_BRIEF_
Repeat the entries beneath in their entirety, precisely as given.

BEGIN EXTRACTED DATA

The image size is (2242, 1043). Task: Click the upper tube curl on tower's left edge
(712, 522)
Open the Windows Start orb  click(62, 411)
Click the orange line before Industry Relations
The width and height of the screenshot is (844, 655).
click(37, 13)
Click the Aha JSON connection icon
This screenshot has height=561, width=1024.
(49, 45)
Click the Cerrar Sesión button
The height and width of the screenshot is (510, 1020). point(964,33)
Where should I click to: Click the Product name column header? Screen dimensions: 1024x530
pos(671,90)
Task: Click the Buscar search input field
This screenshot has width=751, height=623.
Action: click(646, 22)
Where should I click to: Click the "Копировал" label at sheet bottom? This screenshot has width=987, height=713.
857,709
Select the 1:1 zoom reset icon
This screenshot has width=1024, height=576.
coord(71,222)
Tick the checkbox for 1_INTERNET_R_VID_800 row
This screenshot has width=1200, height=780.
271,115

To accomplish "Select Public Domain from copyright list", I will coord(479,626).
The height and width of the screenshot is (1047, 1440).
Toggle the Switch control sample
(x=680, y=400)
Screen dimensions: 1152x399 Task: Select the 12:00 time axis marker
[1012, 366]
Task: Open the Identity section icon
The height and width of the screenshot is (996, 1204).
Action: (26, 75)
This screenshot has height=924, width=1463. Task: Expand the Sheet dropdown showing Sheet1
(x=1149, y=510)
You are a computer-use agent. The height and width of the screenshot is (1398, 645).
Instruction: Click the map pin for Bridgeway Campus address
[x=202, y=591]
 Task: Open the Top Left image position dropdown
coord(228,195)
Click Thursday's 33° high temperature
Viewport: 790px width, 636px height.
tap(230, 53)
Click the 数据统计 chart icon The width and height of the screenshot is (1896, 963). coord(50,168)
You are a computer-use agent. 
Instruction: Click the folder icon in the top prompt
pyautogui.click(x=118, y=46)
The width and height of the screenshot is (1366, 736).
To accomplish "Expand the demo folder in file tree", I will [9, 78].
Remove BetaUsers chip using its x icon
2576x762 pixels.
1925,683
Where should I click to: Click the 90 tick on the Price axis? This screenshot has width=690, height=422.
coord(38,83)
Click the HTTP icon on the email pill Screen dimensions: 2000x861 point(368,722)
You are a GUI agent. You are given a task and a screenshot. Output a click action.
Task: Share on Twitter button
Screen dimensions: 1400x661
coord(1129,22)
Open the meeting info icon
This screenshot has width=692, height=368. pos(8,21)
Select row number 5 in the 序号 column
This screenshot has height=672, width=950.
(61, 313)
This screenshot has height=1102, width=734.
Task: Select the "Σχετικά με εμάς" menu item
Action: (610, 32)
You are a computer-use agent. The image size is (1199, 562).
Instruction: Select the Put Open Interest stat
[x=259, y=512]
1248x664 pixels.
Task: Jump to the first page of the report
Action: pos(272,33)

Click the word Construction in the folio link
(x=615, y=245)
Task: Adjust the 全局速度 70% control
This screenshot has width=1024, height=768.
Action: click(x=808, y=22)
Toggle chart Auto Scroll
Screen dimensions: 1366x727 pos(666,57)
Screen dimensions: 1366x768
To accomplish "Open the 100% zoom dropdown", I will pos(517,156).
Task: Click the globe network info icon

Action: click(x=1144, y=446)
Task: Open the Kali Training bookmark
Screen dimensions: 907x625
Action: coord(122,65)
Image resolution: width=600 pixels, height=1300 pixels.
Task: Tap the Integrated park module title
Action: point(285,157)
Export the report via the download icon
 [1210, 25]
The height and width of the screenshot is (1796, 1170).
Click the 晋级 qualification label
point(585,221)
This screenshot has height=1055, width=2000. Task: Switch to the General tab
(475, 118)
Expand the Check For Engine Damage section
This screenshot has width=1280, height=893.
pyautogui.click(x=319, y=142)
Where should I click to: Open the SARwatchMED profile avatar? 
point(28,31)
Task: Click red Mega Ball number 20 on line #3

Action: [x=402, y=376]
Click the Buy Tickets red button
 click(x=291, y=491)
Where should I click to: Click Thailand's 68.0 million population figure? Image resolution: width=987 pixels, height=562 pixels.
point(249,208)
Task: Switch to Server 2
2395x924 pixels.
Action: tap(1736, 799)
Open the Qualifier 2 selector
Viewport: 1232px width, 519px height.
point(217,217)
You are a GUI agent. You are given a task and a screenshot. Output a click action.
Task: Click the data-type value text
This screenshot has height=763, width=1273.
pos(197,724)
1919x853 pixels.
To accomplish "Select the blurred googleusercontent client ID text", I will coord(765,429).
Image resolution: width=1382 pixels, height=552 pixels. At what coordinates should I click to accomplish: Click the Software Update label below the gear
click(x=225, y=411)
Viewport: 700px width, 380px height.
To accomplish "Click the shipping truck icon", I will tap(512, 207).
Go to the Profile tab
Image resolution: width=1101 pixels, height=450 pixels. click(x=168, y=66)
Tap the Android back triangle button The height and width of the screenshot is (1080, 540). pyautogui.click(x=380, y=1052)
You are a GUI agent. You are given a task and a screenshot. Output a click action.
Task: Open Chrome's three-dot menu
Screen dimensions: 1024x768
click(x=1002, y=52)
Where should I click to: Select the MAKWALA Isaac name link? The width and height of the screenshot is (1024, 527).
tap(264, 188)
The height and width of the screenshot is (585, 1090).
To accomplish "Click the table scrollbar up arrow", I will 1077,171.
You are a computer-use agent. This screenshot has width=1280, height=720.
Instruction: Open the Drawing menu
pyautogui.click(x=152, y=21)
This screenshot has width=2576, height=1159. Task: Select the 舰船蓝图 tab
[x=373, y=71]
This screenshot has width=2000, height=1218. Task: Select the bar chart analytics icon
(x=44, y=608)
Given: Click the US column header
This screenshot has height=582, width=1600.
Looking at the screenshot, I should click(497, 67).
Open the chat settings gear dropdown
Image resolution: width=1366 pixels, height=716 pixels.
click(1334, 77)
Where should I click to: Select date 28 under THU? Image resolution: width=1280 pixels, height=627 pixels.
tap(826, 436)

END EXTRACTED DATA

_ANSWER TO THIS PROBLEM_
The image size is (2242, 1043). Task: Click the upper tube curl on tower's left edge
(712, 522)
Open the Windows Start orb  click(62, 411)
Click the orange line before Industry Relations
The width and height of the screenshot is (844, 655).
click(37, 13)
Click the Aha JSON connection icon
This screenshot has height=561, width=1024.
(49, 45)
Click the Cerrar Sesión button
The height and width of the screenshot is (510, 1020). point(964,33)
Where should I click to: Click the Product name column header? Screen dimensions: 1024x530
pos(671,90)
Task: Click the Buscar search input field
This screenshot has width=751, height=623.
Action: click(646, 22)
Where should I click to: Click the "Копировал" label at sheet bottom? This screenshot has width=987, height=713.
857,709
Select the 1:1 zoom reset icon
This screenshot has width=1024, height=576.
coord(71,222)
Tick the checkbox for 1_INTERNET_R_VID_800 row
This screenshot has width=1200, height=780.
271,115

To accomplish "Select Public Domain from copyright list", I will coord(479,626).
The height and width of the screenshot is (1047, 1440).
Toggle the Switch control sample
(x=680, y=400)
Screen dimensions: 1152x399 Task: Select the 12:00 time axis marker
[1012, 366]
Task: Open the Identity section icon
The height and width of the screenshot is (996, 1204).
Action: (26, 75)
This screenshot has height=924, width=1463. Task: Expand the Sheet dropdown showing Sheet1
(x=1149, y=510)
You are a computer-use agent. The height and width of the screenshot is (1398, 645).
Instruction: Click the map pin for Bridgeway Campus address
[x=202, y=591]
 Task: Open the Top Left image position dropdown
coord(228,195)
Click Thursday's 33° high temperature
Viewport: 790px width, 636px height.
tap(230, 53)
Click the 数据统计 chart icon The width and height of the screenshot is (1896, 963). coord(50,168)
You are a computer-use agent. 
Instruction: Click the folder icon in the top prompt
pyautogui.click(x=118, y=46)
The width and height of the screenshot is (1366, 736).
To accomplish "Expand the demo folder in file tree", I will [9, 78].
Remove BetaUsers chip using its x icon
2576x762 pixels.
1925,683
Where should I click to: Click the 90 tick on the Price axis? This screenshot has width=690, height=422.
coord(38,83)
Click the HTTP icon on the email pill Screen dimensions: 2000x861 point(368,722)
You are a GUI agent. You are given a task and a screenshot. Output a click action.
Task: Share on Twitter button
Screen dimensions: 1400x661
coord(1129,22)
Open the meeting info icon
This screenshot has width=692, height=368. pos(8,21)
Select row number 5 in the 序号 column
This screenshot has height=672, width=950.
(61, 313)
This screenshot has height=1102, width=734.
Task: Select the "Σχετικά με εμάς" menu item
Action: (610, 32)
You are a computer-use agent. The image size is (1199, 562).
Instruction: Select the Put Open Interest stat
[x=259, y=512]
1248x664 pixels.
Task: Jump to the first page of the report
Action: pos(272,33)

Click the word Construction in the folio link
(x=615, y=245)
Task: Adjust the 全局速度 70% control
This screenshot has width=1024, height=768.
Action: click(x=808, y=22)
Toggle chart Auto Scroll
Screen dimensions: 1366x727 pos(666,57)
Screen dimensions: 1366x768
To accomplish "Open the 100% zoom dropdown", I will pos(517,156).
Task: Click the globe network info icon

Action: click(x=1144, y=446)
Task: Open the Kali Training bookmark
Screen dimensions: 907x625
Action: coord(122,65)
Image resolution: width=600 pixels, height=1300 pixels.
Task: Tap the Integrated park module title
Action: point(285,157)
Export the report via the download icon
 [1210, 25]
The height and width of the screenshot is (1796, 1170).
Click the 晋级 qualification label
point(585,221)
This screenshot has height=1055, width=2000. Task: Switch to the General tab
(475, 118)
Expand the Check For Engine Damage section
This screenshot has width=1280, height=893.
pyautogui.click(x=319, y=142)
Where should I click to: Open the SARwatchMED profile avatar? 
point(28,31)
Task: Click red Mega Ball number 20 on line #3

Action: [x=402, y=376]
Click the Buy Tickets red button
 click(x=291, y=491)
Where should I click to: Click Thailand's 68.0 million population figure? Image resolution: width=987 pixels, height=562 pixels.
point(249,208)
Task: Switch to Server 2
2395x924 pixels.
Action: tap(1736, 799)
Open the Qualifier 2 selector
Viewport: 1232px width, 519px height.
point(217,217)
You are a GUI agent. You are given a task and a screenshot. Output a click action.
Task: Click the data-type value text
This screenshot has height=763, width=1273.
pos(197,724)
1919x853 pixels.
To accomplish "Select the blurred googleusercontent client ID text", I will coord(765,429).
Image resolution: width=1382 pixels, height=552 pixels. At what coordinates should I click to accomplish: Click the Software Update label below the gear
click(x=225, y=411)
Viewport: 700px width, 380px height.
To accomplish "Click the shipping truck icon", I will tap(512, 207).
Go to the Profile tab
Image resolution: width=1101 pixels, height=450 pixels. click(x=168, y=66)
Tap the Android back triangle button The height and width of the screenshot is (1080, 540). pyautogui.click(x=380, y=1052)
You are a GUI agent. You are given a task and a screenshot. Output a click action.
Task: Open Chrome's three-dot menu
Screen dimensions: 1024x768
click(x=1002, y=52)
Where should I click to: Select the MAKWALA Isaac name link? The width and height of the screenshot is (1024, 527).
tap(264, 188)
The height and width of the screenshot is (585, 1090).
To accomplish "Click the table scrollbar up arrow", I will 1077,171.
You are a computer-use agent. This screenshot has width=1280, height=720.
Instruction: Open the Drawing menu
pyautogui.click(x=152, y=21)
This screenshot has width=2576, height=1159. Task: Select the 舰船蓝图 tab
[x=373, y=71]
This screenshot has width=2000, height=1218. Task: Select the bar chart analytics icon
(x=44, y=608)
Given: Click the US column header
This screenshot has height=582, width=1600.
Looking at the screenshot, I should click(497, 67).
Open the chat settings gear dropdown
Image resolution: width=1366 pixels, height=716 pixels.
click(1334, 77)
Where should I click to: Select date 28 under THU? Image resolution: width=1280 pixels, height=627 pixels.
tap(826, 436)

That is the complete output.